Comment (bien) redevenir indépendant ?

Actualités - 29 janv. 2019

 

Culture Cuisine : Comment se construit une telle décision mûrie après de nombreuses années au sein du réseau du leader français ?

Christian May : « La décision de redevenir un cuisiniste indépendant est à mon avis naturelle, car ce statut est celui qui motive tout entrepreneur. Entreprendre dans les affaires, c’est en effet la volonté d'avoir et de conserver toute la liberté de décider comment réfléchir et agir pour développer son activité, quitte à se tromper parfois en prenant des risques qui sont eux aussi le corollaire de la mise en œuvre de toute stratégie. Dans le domaine de la cuisine équipée comme dans d'autres, chaque entrepreneur est ainsi par essence l'artisan de son propre destin à 1, 2 ou 5 ans et il ne peut pas le confier à d'autres, même s'ils sont compétents. Je n’ai pas longuement mûri cette décision, car elle est arrivée l’an passé en dressant le bilan de mon parcours professionnel. Cela s’est imposé comme une révélation de ma volonté de revenir aux sources, c'est-à-dire de retrouver concrètement les motivations qui m'avaient conduit à devenir cuisiniste à mes débuts. Or, cette motivation résidait dans ma volonté de bâtir un projet professionnel selon ma propre vision des choses, et c'est ce que j’ai décidé d'accomplir à nouveau dans mon magasin de Nice. Ne pas le faire aurait signifié pour moi perdre une part de mon identité de spécialiste de la vente et de la conception de cuisines équipées sur mesure.   

 

Culture Cuisine : Comment motiver son équipe à ce changement d‘importance ?

- _Données affichées_
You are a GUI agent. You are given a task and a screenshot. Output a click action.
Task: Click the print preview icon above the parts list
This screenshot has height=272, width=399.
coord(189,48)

- _Exercices à faire_
(A) Répondez à ces questions sur l'entretien :
(i) Quelle date figure en tête de l'entretien ?
(ii) Dans quelle ville se trouve le magasin de Christian May ?
(iii) À quel moment sa décision est-elle arrivée, selon lui ?
(B) Recopiez le passage de l'entretien qui va de « Actualités - 29 » à « du leader français ? ».

- _Corrigés_
(A)
(i) 29 janv. 2019
(ii) À Nice
(iii) L'an passé, en dressant le bilan de son parcours professionnel

(B)
Actualités - 29 janv. 2019

 

Culture Cuisine : Comment se construit une telle décision mûrie après de nombreuses années au sein du réseau du leader français ?